Initial Situation and Goal

Gaussian Process Regression (GPR) is a nonparametric, nonlinear Bayesian approach to regression that is used in physics, geostatistics (here usually called “Kriging”), financial statistics and time series analysis. In addition, it is currently making waves in the area of Machine Learning. The aim is to find the posterior distribution of the response conditioned on the data. So the question here is: What random function could explain the observed values best? As pre-condition, we need realizations that are described by a Multivariate Normal Distribution. (Tip: Space Filling Designs are highly suitable.) This makes it able to capture input-output dynamics without having to “fit” anything, leading to a highly flexible tool. Moreover, GPR is relatively robust to transgressions between assumptions and reality, also in higher dimensions.

After training the model and fine-tuning its hyper-parameters (bandwidth and nugget), it can be used to make predictions for unseen data.

How do we use the method 'gaussianProcessRegression' from 'CornerstoneR' in 'Cornerstone'?

Train a Gaussian Process to Data

To illustrate GPR in 'Cornerstone', we will first create a small sample dataset in Cornerstone. For this, open a New Dataset via 'Data' \(\rightarrow\) 'New Dataset' from the Cornerstone Workmap window and add 10 rows via 'Rows' \(\rightarrow\) 'Append...'. We now add 3 computed columns via 'Columns' \(\rightarrow\) 'Add' \(\rightarrow\) 'Computed...' with the following variable names and formula expressions:

  • Name: “Helper”, Expression: \(1/9\)
  • Name: “x”, Expression: \(cumsum("Helper")-1/9\)
  • Name: “y”, Expression: \(abs(sin(2*3.141592653*x))\)^\(0.8\)

As a result, we obtain the dataset as displayed in the following picture.

Gaussian Process Regression: Data

In that window, choose the menu 'Analyses' \(\rightarrow\) 'CornerstoneR' \(\rightarrow\)'Gaussian Process Regression' as shown in the following screenshot.

Gaussian Process Regression: Menu

In the appearing dialog, select 'x' variable to predictors. This variable represents a series of 10 equally distanced values between 0 and 1. 'y' is a computed response variable with sinusoidal shape. Note that the Gaussian Process Regression also supports multiple predictors and responses.

Gaussian Process Regression: Variable Selection

'OK' confirms your selection and the following window appears.

Gaussian Process Regression: R Script

Set the GPR options via 'R Script' \(\rightarrow\) 'Script Variables' as shown in the following screenshot.

Gaussian Process Regression: Script Vars

The following settings can be made:

  • Only Use Brushed / Non-brushed Rows for Modeling
  • Apply Box-Cox Transformation
  • Define Box-Cox Transformation Offset and Sign
  • Choose a Confidence Level
  • Output the Covariance Matrix
  • Optimize Parameters
  • Set start values for hyper-parameters bandwidth and nugget
  • Use nugget for generation of priors
  • Choose number of prediction levels to create full factorial design
  • Define number of prediction points for Adjusted Response Graph

The script variables are explained in more detail in section Options in the Script Variables Dialog. When you are done setting the script variables, click 'OK'. For this example, we keep the options as displayed in the screenshot.

### REQUEST:
Retype the part of the Gaussian Process Regression guide above from "In that window, choose" up to and including "following window appears.", with every word and symbol unchanged.

### INFORMATION GIVEN:
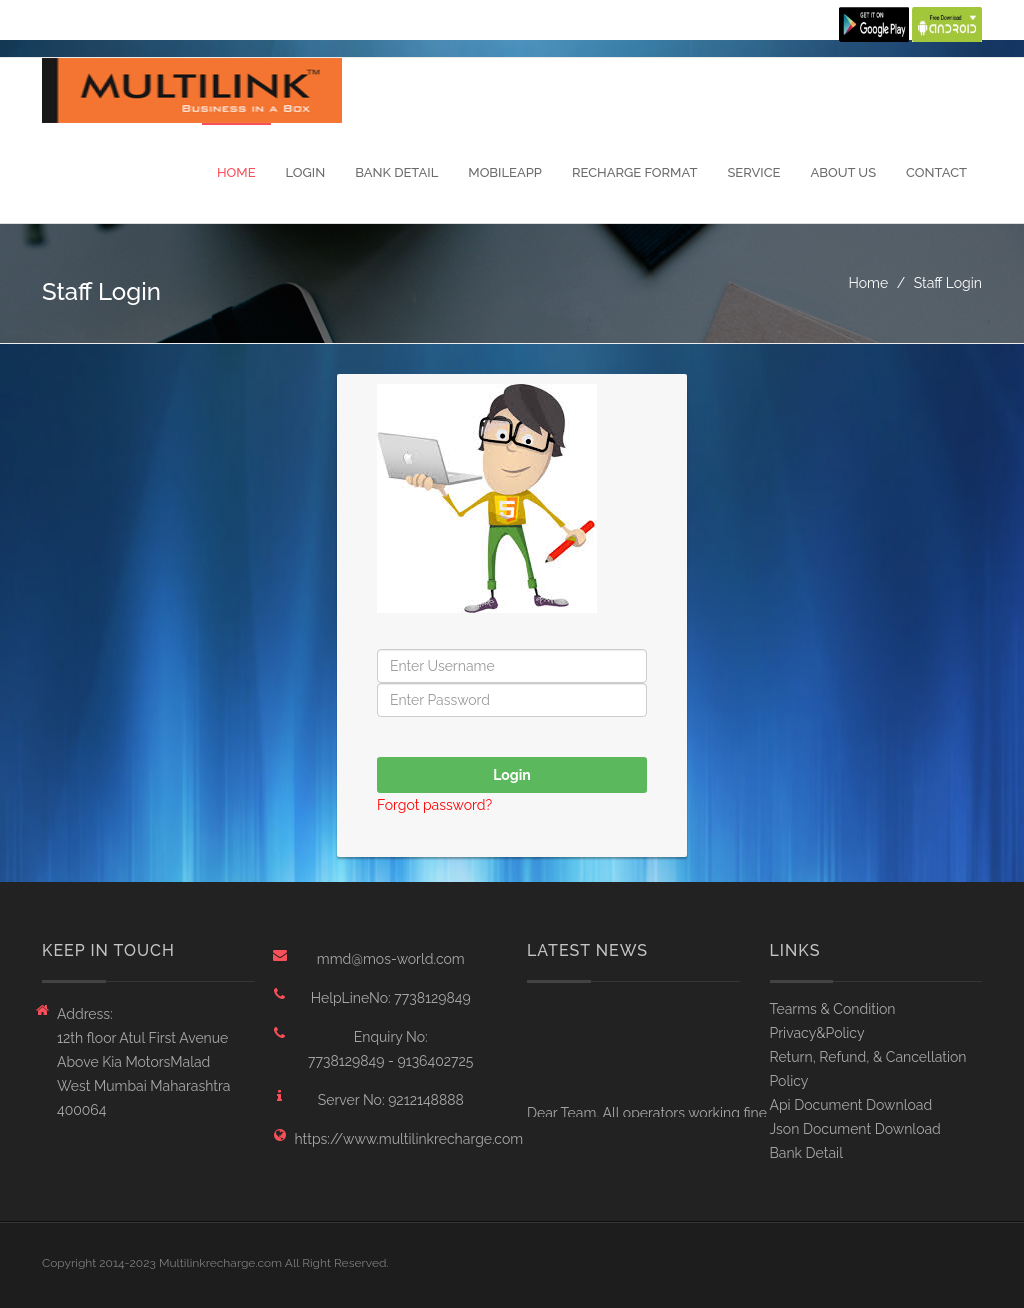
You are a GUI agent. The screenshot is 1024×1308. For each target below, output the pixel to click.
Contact (936, 172)
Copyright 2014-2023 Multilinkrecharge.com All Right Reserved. (215, 1263)
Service (753, 172)
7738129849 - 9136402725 (390, 1061)
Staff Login (948, 283)
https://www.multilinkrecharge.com (391, 1139)
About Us (843, 172)
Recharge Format (634, 172)
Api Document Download (851, 1105)
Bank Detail (396, 172)
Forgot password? (434, 805)
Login (306, 172)
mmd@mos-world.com (391, 959)
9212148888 (426, 1100)
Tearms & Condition (833, 1009)
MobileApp (505, 172)
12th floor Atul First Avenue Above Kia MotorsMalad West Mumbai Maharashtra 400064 (144, 1074)
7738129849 (432, 998)
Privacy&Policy (817, 1033)
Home (236, 172)
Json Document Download (855, 1129)
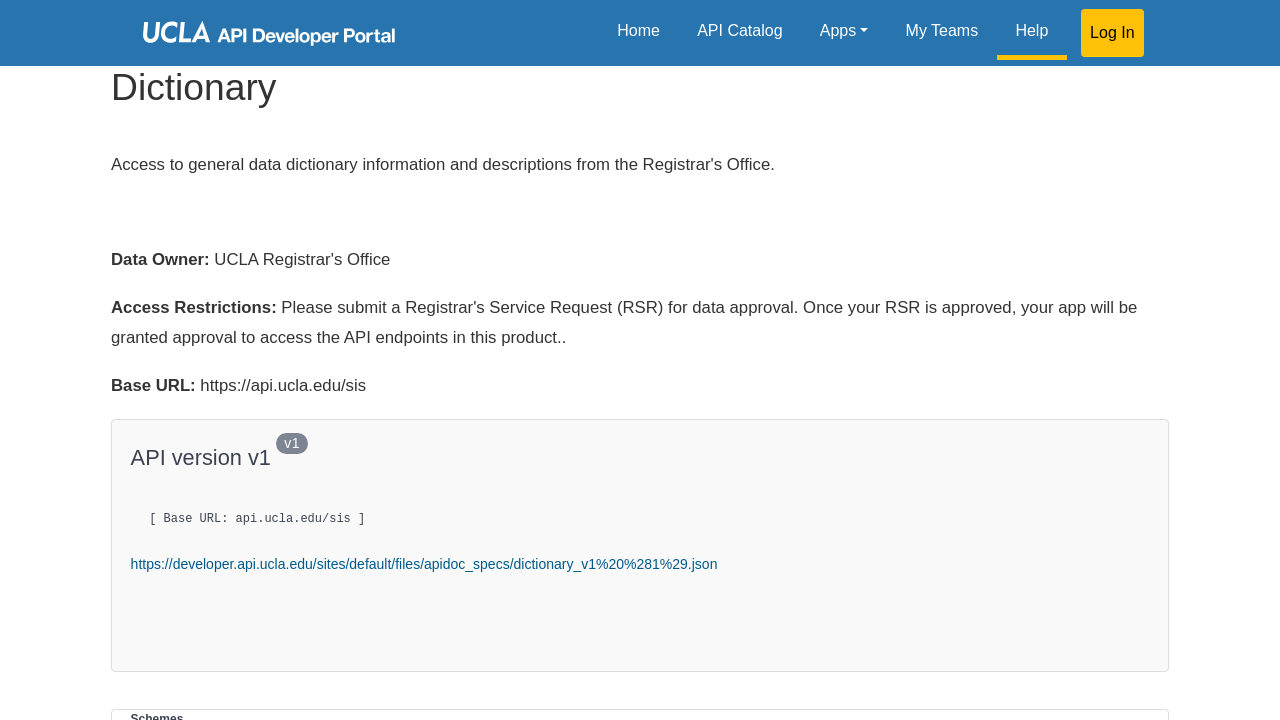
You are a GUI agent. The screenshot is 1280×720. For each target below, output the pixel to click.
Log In (1112, 32)
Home (638, 30)
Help (1031, 30)
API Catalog (739, 30)
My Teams (942, 30)
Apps (838, 30)
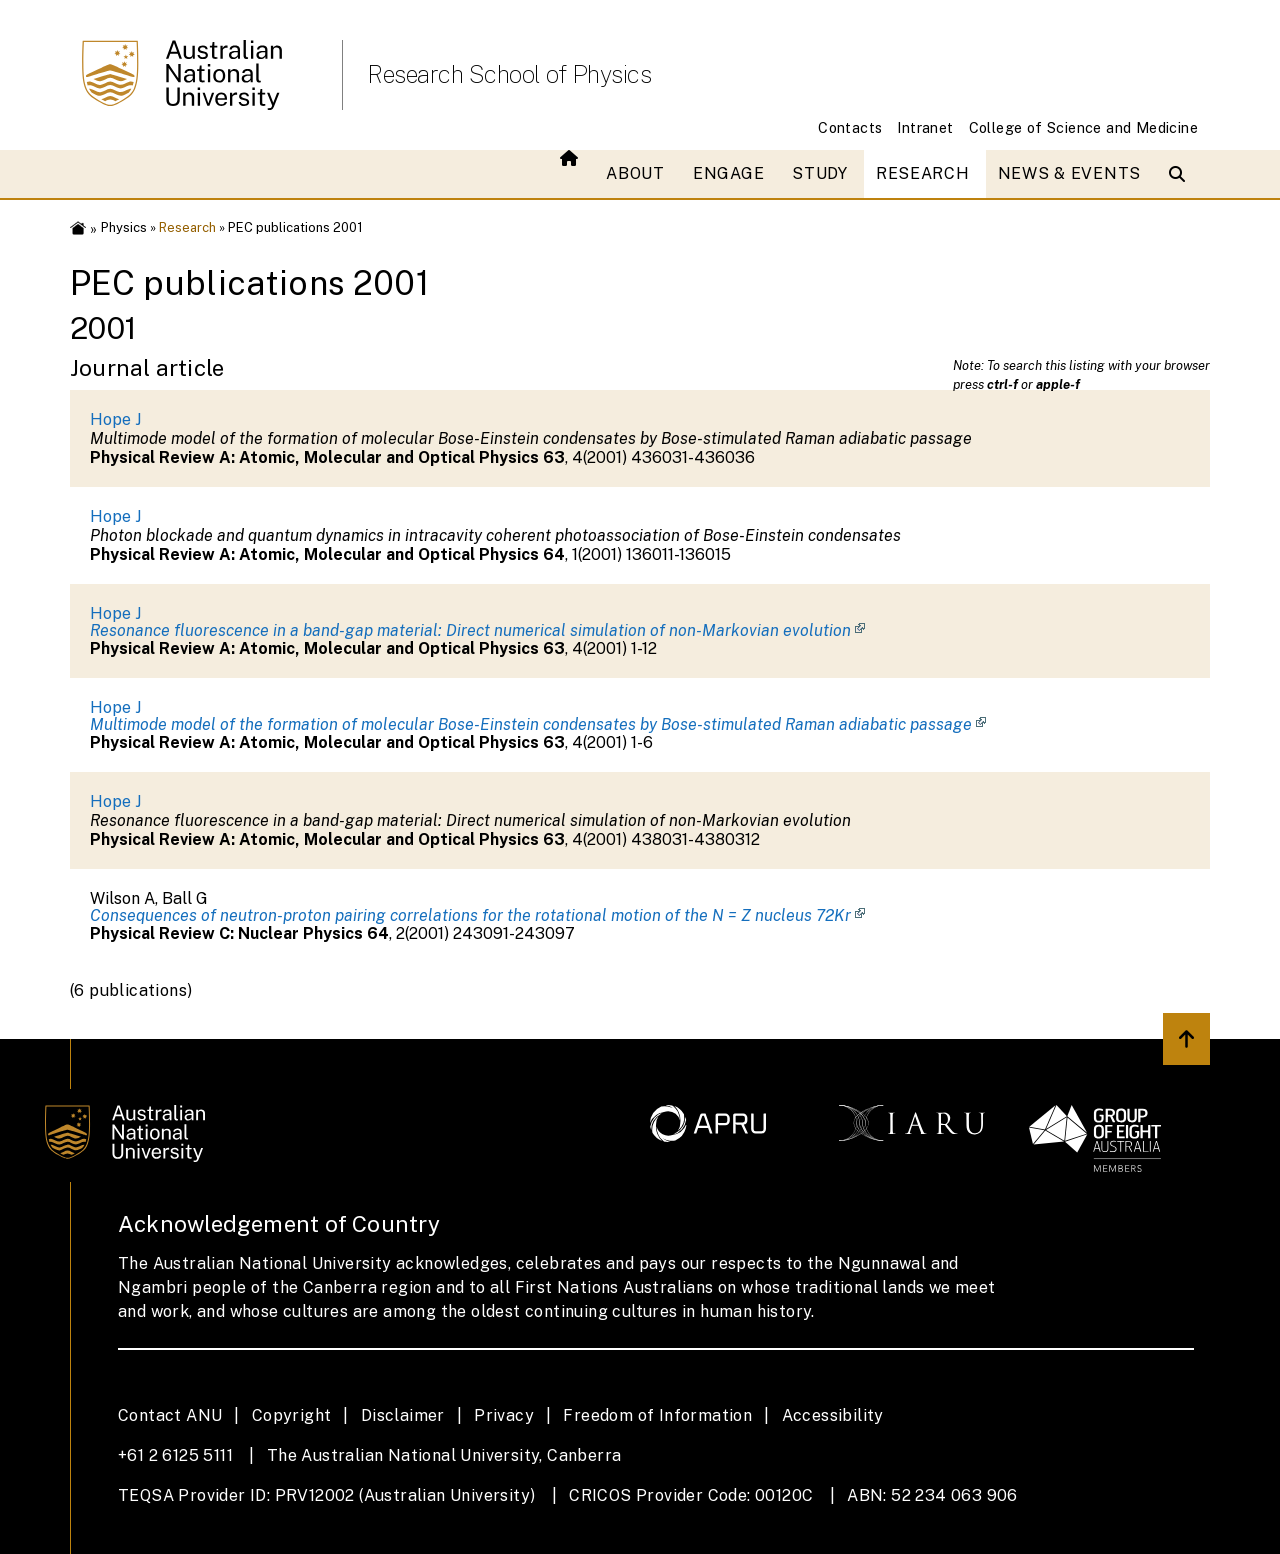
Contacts (850, 127)
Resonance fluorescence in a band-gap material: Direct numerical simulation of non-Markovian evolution (470, 630)
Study (820, 173)
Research (923, 173)
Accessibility (833, 1415)
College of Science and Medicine (1083, 127)
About (635, 173)
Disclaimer (403, 1415)
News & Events (1069, 173)
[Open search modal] (1181, 174)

### ANSWER TO THIS PROBLEM:
In that window, choose the menu 'Analyses' \(\rightarrow\) 'CornerstoneR' \(\rightarrow\)'Gaussian Process Regression' as shown in the following screenshot.

Gaussian Process Regression: Menu

In the appearing dialog, select 'x' variable to predictors. This variable represents a series of 10 equally distanced values between 0 and 1. 'y' is a computed response variable with sinusoidal shape. Note that the Gaussian Process Regression also supports multiple predictors and responses.

Gaussian Process Regression: Variable Selection

'OK' confirms your selection and the following window appears.